I miss my friends terribly, but I have isolated myself because it’s hard to see people and bring something positive to them when I am just not up for feeling light. It leaves me with little to talk about most of the time, and I feel like I have to step into a role just to function outside of the house.

This depression has made it hard to write here. I feel overly indulgent. Narcissistic. I can’t imagine why anyone would want to read my ramblings. I don’t know what to share. If you’re a reader, it would mean a great deal to hear from you with some suggestions about meaningful topics. I miss this place, this practice. I want to get active here because in the midst of this bleak winter some really great things have been happening and I want to share these things with you.

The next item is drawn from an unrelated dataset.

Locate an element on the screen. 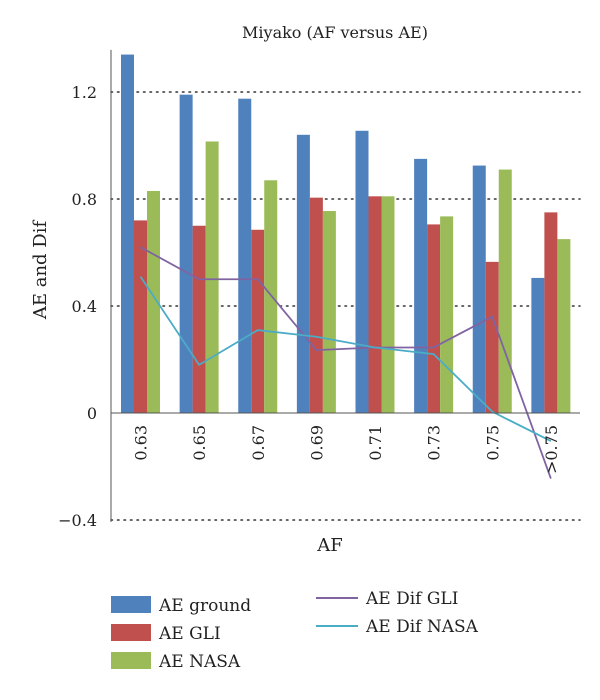 The image size is (600, 700). legend-swatch-ae-gli is located at coordinates (131, 632).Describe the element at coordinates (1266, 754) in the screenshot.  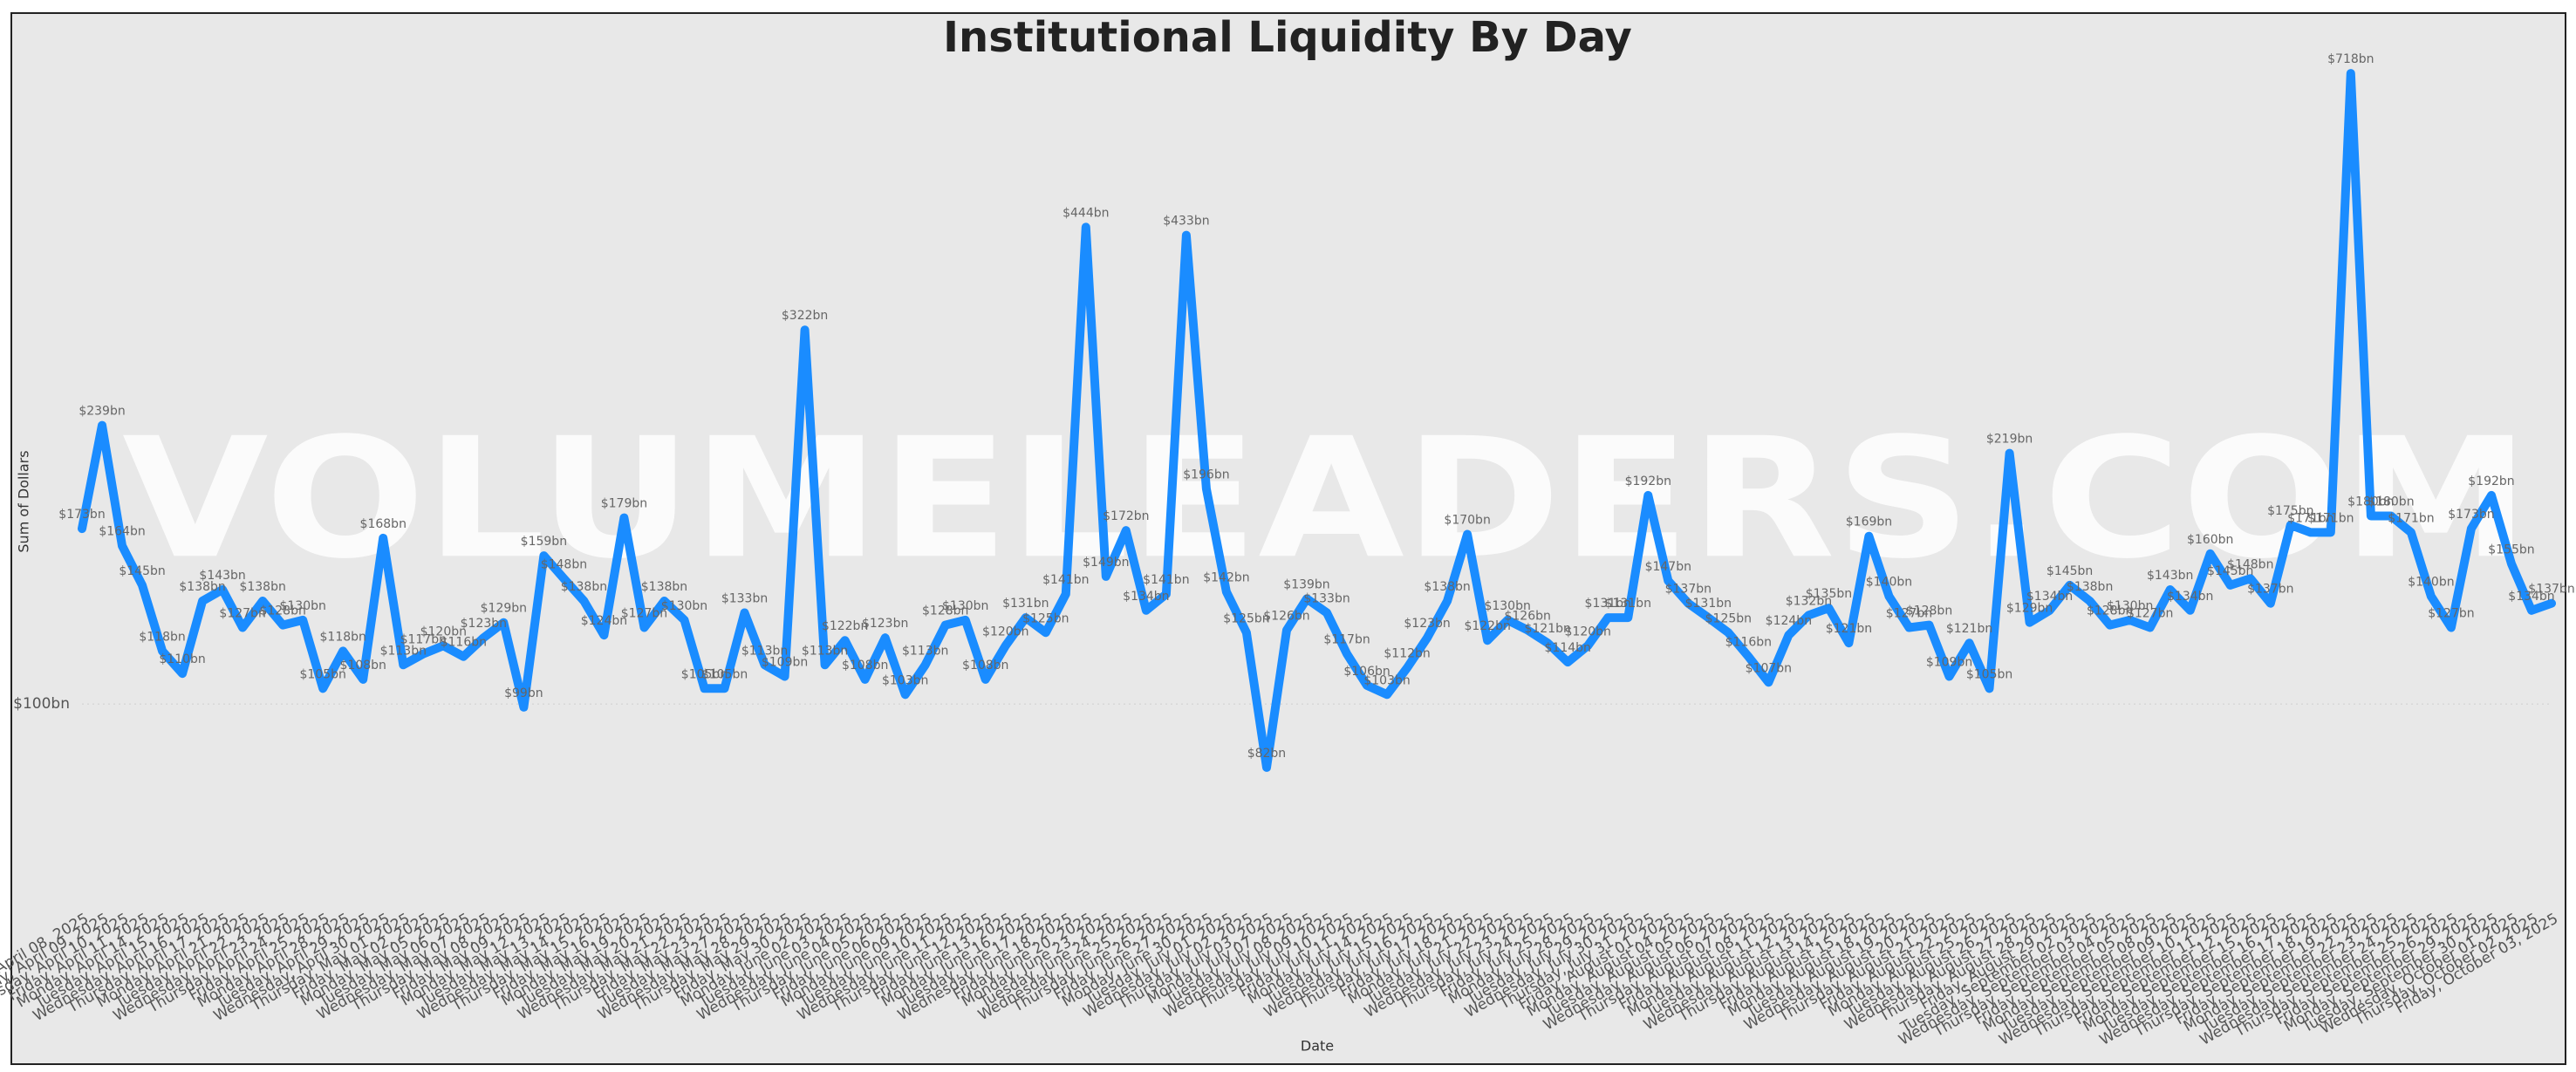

In November, I took on the National Novel Writing Month (NANOWRIMO) challenge. I failed at getting 40,000 words hammered out, but I carried on the writing momentum and I’m hard at work at a first draft of my first novel. Any of you writerly types will know how slow this process can be. Doubly so if you have children and other jobs. The novel is loosely based on my experiences in burlesque, and I’m having so much fun with it. The story centers around a cirque cabaret troupe which is actually a front for an elite team of female mercenaries. I met some very awesome women working in burlesque.

I need to carve out more time to write, and I continue to fantasize about stealing a weekend away here or there to bang out an entire draft in total seclusion. If you need an apartment sitter, I’m your girl. The plan is to get a polished draft, and then shop it around to agents before I decided to self-publish instead. Either way, I’m getting it out there. It would be ideal to have an agent to worry about all of the details on my behalf, but I’ve worn a lot of hats before, I can do it again.

Somehow I’ve made time again for reading, which is something that I missed more than I realized. Escaping into all of these stories has been a balm for the difficult material swirling around my head. Book recommendations are always welcome, and I’m trying to focus on Thrillers, Spy Novels, and Female Fiction these days because it feeds nicely into the work I’m creating.

As I’m typing, a tiny army of toddlers in tiny pink snow suits is ambling into the building. I’m at York University campus today, I guess this must be their daycare out for a walk. What joy I get from watching my own little toddler growing and taking on the world. He fills me with so much love, it can melt through even the bleakest moments. My girls are also growing so quickly, so gracefully most of the time. It’s been harder for them to understand what I’ve been going through, and I’m never sure how much to share with a child. I’ve been working on a letter for them, so they can have a little more perspective about what’s happening with me. I would hate for them to assume any responsibility for my state.

I stepped away from my brief job in the retail sector. Instead, I am commuting a couple of days a week into the city with Sarah, to make her drive more bearable. With another human in the car, she can take the HOV lane and shave significant time off her commute. I’m also working to help her grow her photography business, and I’m working at growing our other family business at tallearth.com with my decent grasp of social media. Most days feel like they are wrapped in a fog, but that fog seems to be thinning.

I’m dreaming of my family in our own modest home somewhere in the country. We are yearning for that independence again, and working hard at lining up our ducks so they march in that direction. I’m longing to get this book out of my head, and into the hands of readers. I’m fantasizing about our other businesses growing so we can live with more joy and freedom. I’m trying to carve out joy wherever I can in the ‘right here and now’.

Tell me how you’re coping with the winter? You’re all so wonderfully clever, I’m sure you can inspire us with a few new tricks to help with the next couple of months of slush and snow. Send me news of your lives. Tell me what the winter has taught you.